— Brief —
Copy out lines with the word "Select" from the material that follows.

^^^^^^^^

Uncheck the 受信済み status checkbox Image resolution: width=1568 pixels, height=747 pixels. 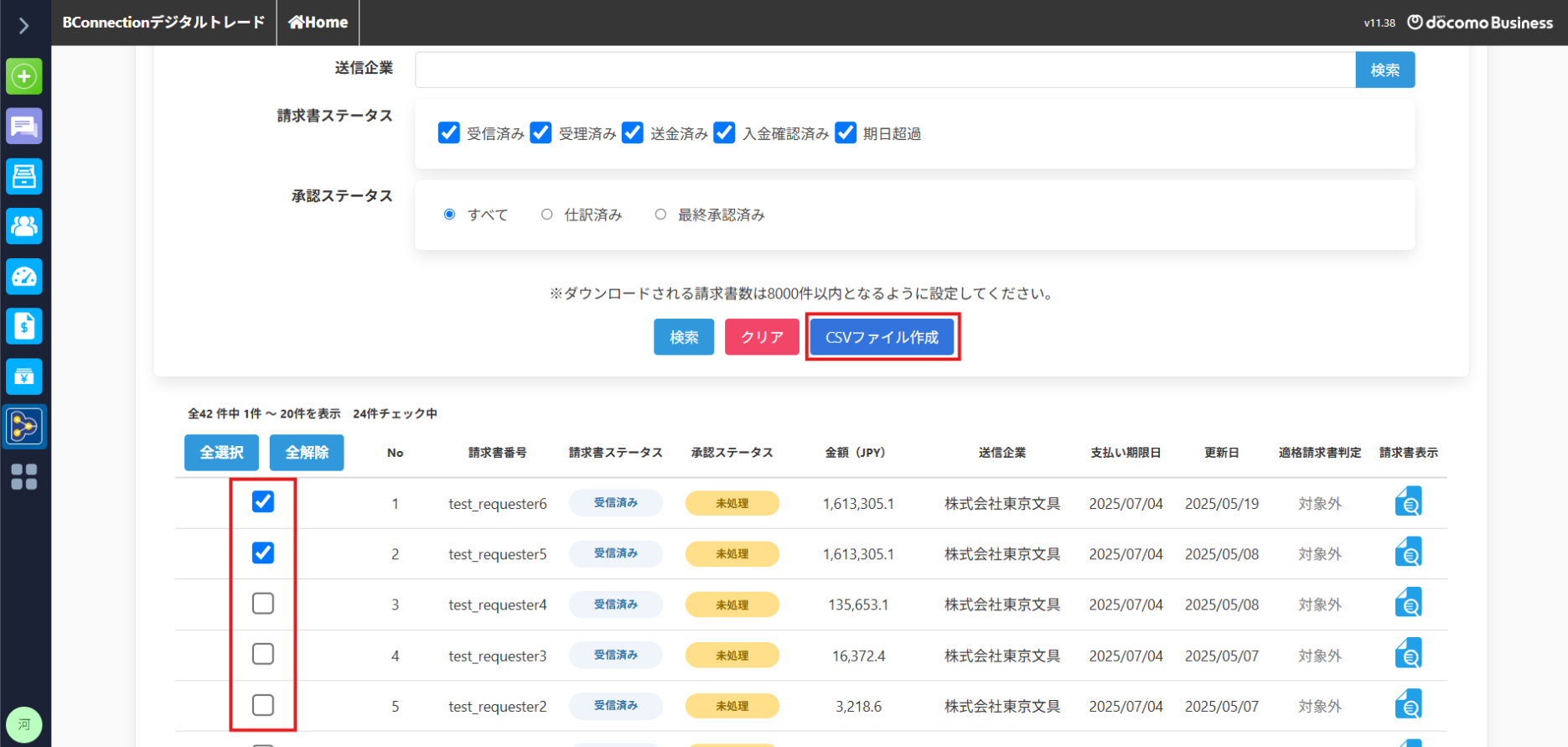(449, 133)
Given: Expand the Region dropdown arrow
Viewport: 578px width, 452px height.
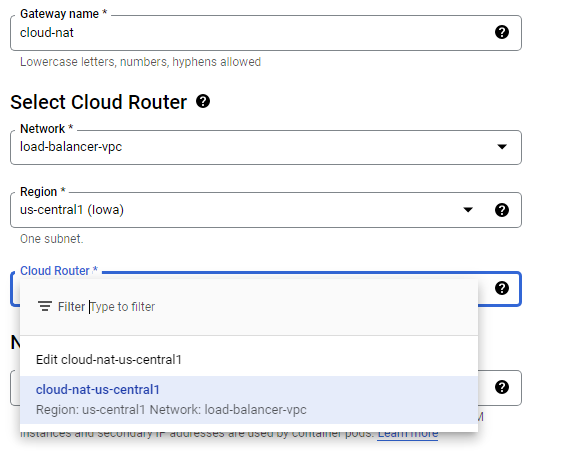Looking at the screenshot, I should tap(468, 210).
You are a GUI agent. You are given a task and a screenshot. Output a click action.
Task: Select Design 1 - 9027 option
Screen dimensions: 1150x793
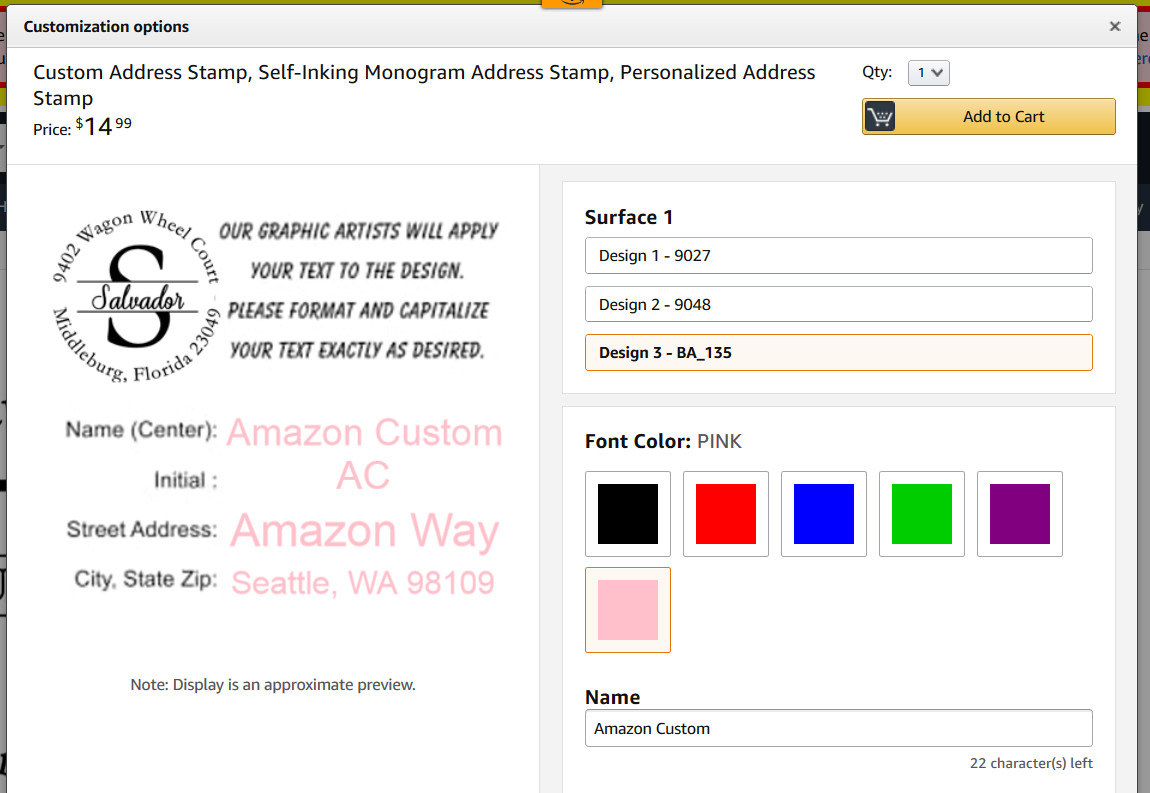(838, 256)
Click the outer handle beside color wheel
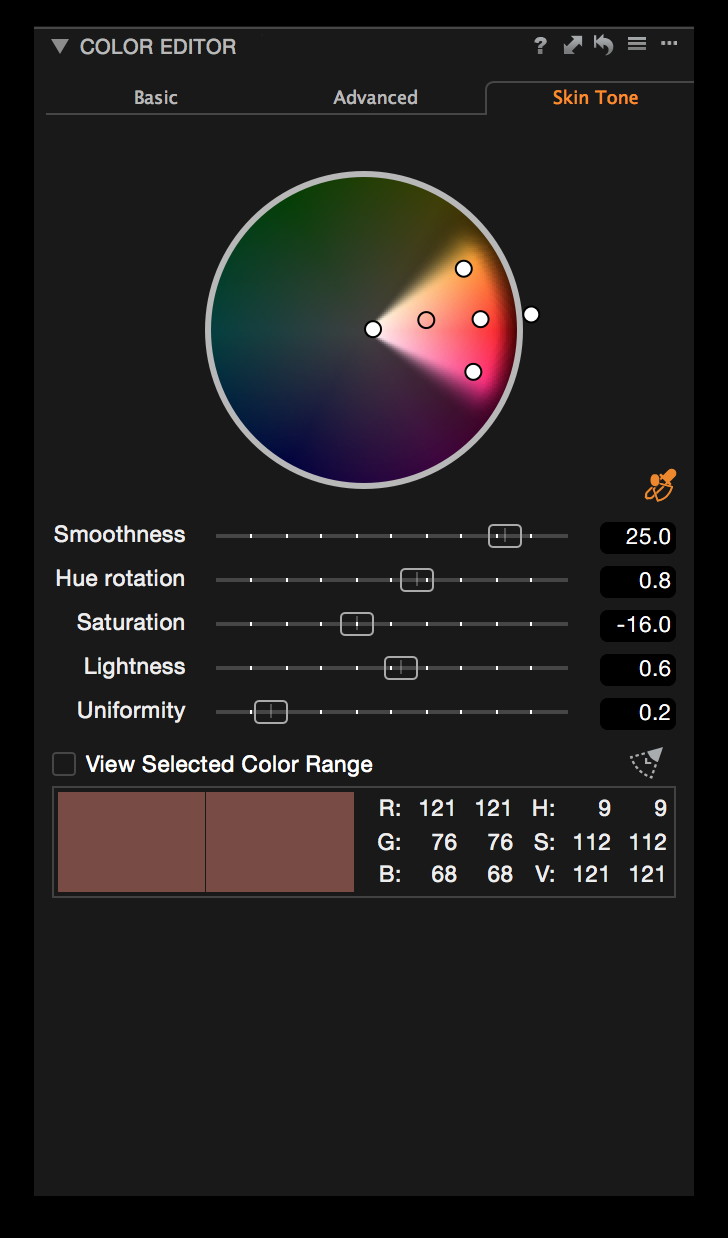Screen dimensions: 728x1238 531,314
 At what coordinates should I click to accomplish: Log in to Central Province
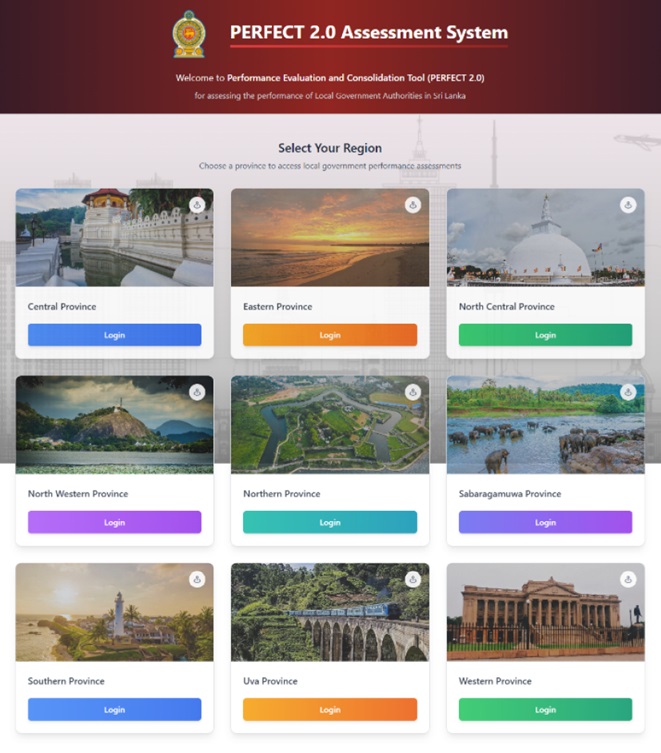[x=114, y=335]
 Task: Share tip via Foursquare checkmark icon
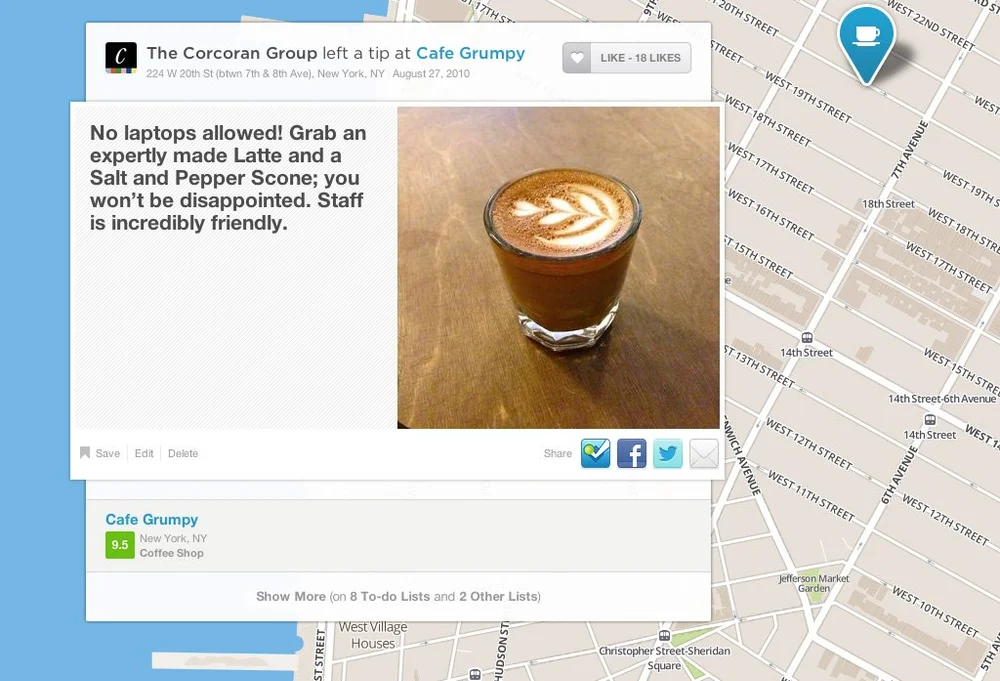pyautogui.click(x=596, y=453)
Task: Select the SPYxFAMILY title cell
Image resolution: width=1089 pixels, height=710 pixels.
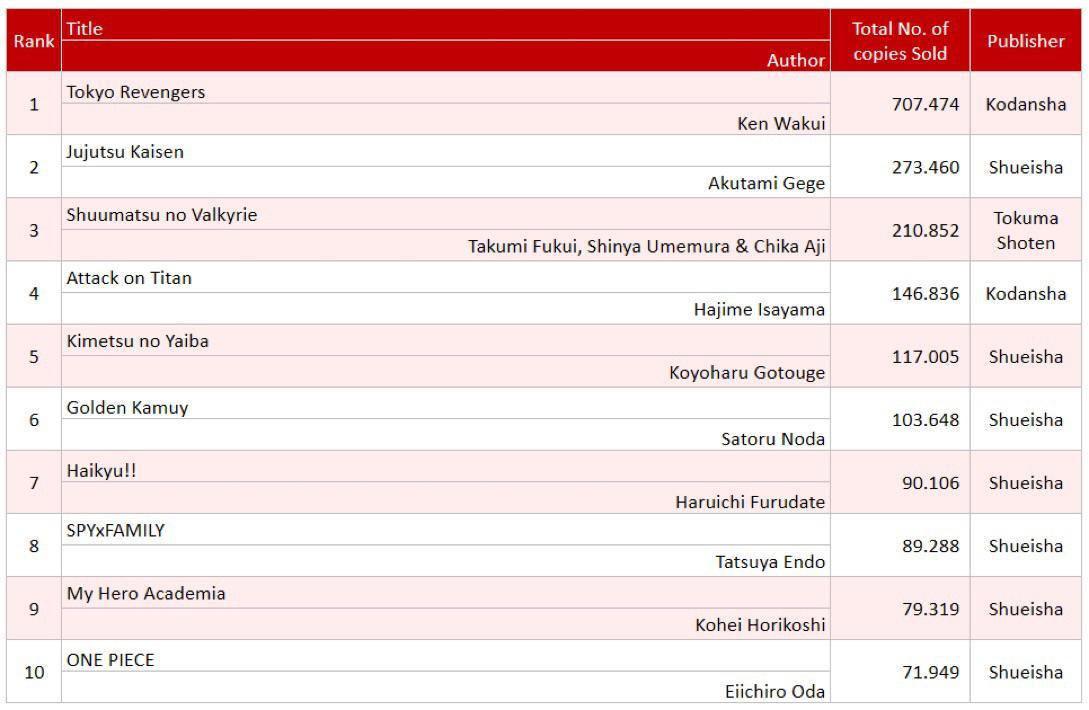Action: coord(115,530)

^^^^^^^^

— Reply to the task —
Task: Select Design 1 - 9027 option
Task: Select the SPYxFAMILY title cell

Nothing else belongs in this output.